The hydration site analysis is carried out based on the protein rigidness. Restraints will be challenging for hydration sites, where the number and strength of hydrogen bonds are affected by the variability of hydrogen-bonding partners. Similarly, inappropriate binding site analysis will cause flexibility in proteins. Restricted binding sites might have difficulties to be solvated as the buried sites cannot be reached without conformational rearrangements. WaterMap will compare all the energies for each hydration sites using thermodynamic approaches. It does not provide absolute binding free energies, but offer only relative free energy changes upon water displacement. The estimation for relative contributions of individual hydration sites to the macroscopic thermodynamic property is formulated as a sum of water enthalpy and entropy from MD using different theoretical approaches. WaterMap provides a comparative ranking of similar ligands and finds the linking between the binding site desolvation and affinity. Any interpretation of the structure–activity relationship (SAR) is only meaningful if the binding is primarily due to hydrophobic and not electrostatic interactions. Therefore, WaterMap is not a replacement for scoring functions or advanced binding affinity estimations.

8.6 Conclusions

Water molecules are essential for protein–ligand interactions and the study of the thermodynamic properties during binding. The chapter covered the significance of hydration sites in conferring stability, influencing protein folding, and key biomolecular interactions. Vital intramolecular forces such as hydrophobic, hydrophilic, electrostatic, and hydrogen bond network aid to establish the interaction of the first-order hydrating water molecules to bulk and the protein environment.

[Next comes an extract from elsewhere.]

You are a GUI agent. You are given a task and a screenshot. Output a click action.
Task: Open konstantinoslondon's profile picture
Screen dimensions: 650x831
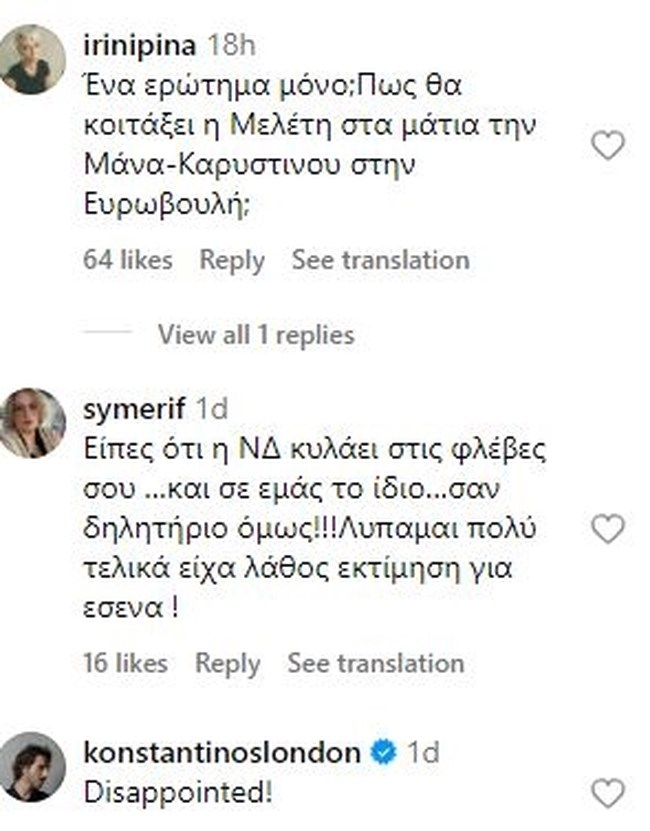[x=32, y=767]
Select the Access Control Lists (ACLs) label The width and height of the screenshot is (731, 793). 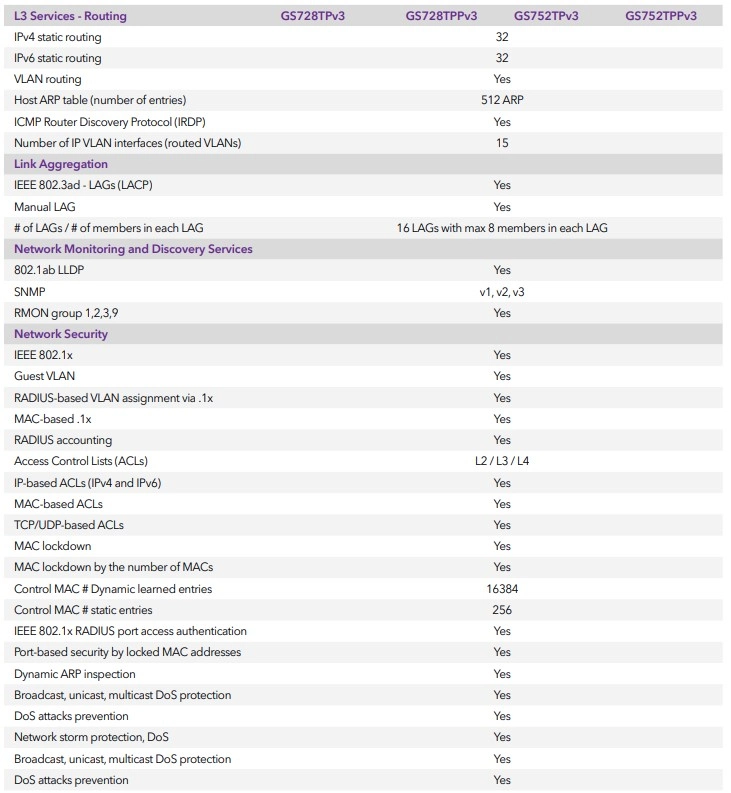coord(81,461)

Likewise, thermodynamic signatures such as the entropy and enthalpic contributions about the mobility of the water and the influence sought by the environment are contributing factors for water displacements. Computational approaches like prediction tools have been discussed here. In the recent era, hydration site analysis is an essential criterion for structure-based drug design projects for further exploration of the binding site profiling will highlight the fundamental interactions. This chapter depicts the importance of hydration sites in the SAR or analogs around the lead compound might help in designing lead molecules and optimization. In structure-based drug design, potency and ADMET properties are important factors to water interactions; this helps in understanding the molecular detection of protein–ligand complexes. There is a significant importance using computational tools to realize a lot about water role and signifying opportunities in structure-based design. We summarized concepts and critical applications towards hydration sites, which are useful in drug design projects.